There is a particular kind of humility you develop when you spend years building technology platforms for agriculture. The farm does not care about your roadmap – soil microbiomes disregard sprint cycles, and plants operate on extraordinarily sophisticated biological webs evolved over millions of years.
The ceiling we have hit
The 20th-century Green Revolution saved lives through extraordinary productivity gains, based primarily on input intensification: more fertilizer, pesticides and irrigation. However, this model has reached its physical limits.
Today, Nutrient Use Efficiency (NUE) is deeply suboptimal – India’s NPK ratio stands at a severe 10:9:4 – contributing to soil degradation and yield plateaus despite escalating costs. This widening gap between input costs and yield response marks the birthplace of agriculture’s next architectural shift.
Why platforms, not products
Building better products like fungicides and fertilizers is key, but product-centric thinking is slow and poorly adapted to agriculture’s diversity. A platform is fundamentally different: it is a capability infrastructure that enables continuous discovery, modular recombination, and compounding learning.
Unlike a product pipeline, where development is a long, linear process, a platform makes discovery continuous. Each experiment feeds a shared data layer, allowing molecules and microbial strains to be screened across an expanding matrix of conditions.
The secondary metabolite frontier
Secondary metabolites are a vast chemical library of compounds beyond the core growth machinery. They signal stress, recruit beneficial microbes, and initiate crucial immune responses. Conventional agronomy has systematically overlooked them.
This new approach shifts from adding inputs to modulating biology. Instead of a plant taking up only 30 per cent of applied nitrogen, we can activate its own nitrogen-acquisition pathways to take up 50 per cent. Instead of relying on fungicides alone, we can prime the plant’s systemic resistance. For climate resilience, biomolecules pave the way for drought, salinity, and heat tolerance.

= MATERIAL PROVIDED =
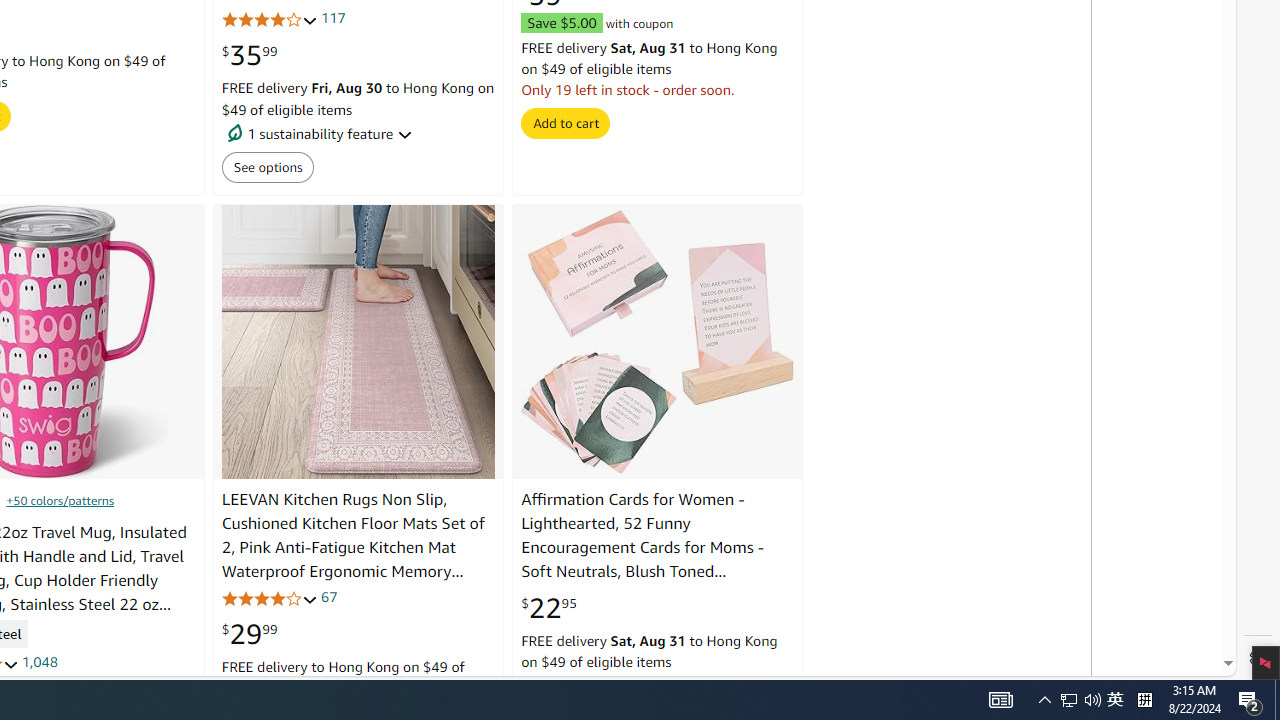  Describe the element at coordinates (565, 123) in the screenshot. I see `'Add to cart'` at that location.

= ASSIGNED TASK A =
Answer these from the agriculture text:
(i) What ratio does India's NPK stand at?
(ii) Which three inputs did the 20th-century Green Revolution intensify?
(iii) What share of applied nitrogen does a plant take up now, and to what share could activating its own pathways raise it?
= ASSIGNED TASK B =
Go on writing the agriculture text, picking up right after its final sentence.
The data above are separate material from the agriculture text.

= TASK OUTPUT A =
(i) 10:9:4
(ii) Fertilizer, pesticides and irrigation
(iii) About 30 per cent now, rising to 50 per cent

= TASK OUTPUT B =
Rethinking microbial intelligence
Agricultural microbiology has existed for decades, but the dominant product model has been single-strain biofertilizers. Their field performance record is inconsistent. Establishment in complex soil microbiomes is not guaranteed.
What is becoming clear is that microbial function in agriculture is emergent – it arises from communities, not individuals. Consortia design – assembling microbial teams that are functionally complementary – is enormously more complex than single-strain development, but also enormously more effective.
A unique opportunity for India
The strategic takeaway is clear: winners in the next decade will not be those who sell more inputs, but those who control discovery, understand biology at scale, and translate it into reliable farmer outcomes.
For India, this presents a unique opportunity. Its diversity – once seen as a constraint – can become the foundation for building globally relevant, climate-resilient agricultural solutions.
Ultimately, the next agricultural upgrade is not about replacing chemistry with biology – it is about integrating intelligence into the system. Those who can build, scale, and continuously learn from these biological platforms will define the future of farming – not just in India, but globally.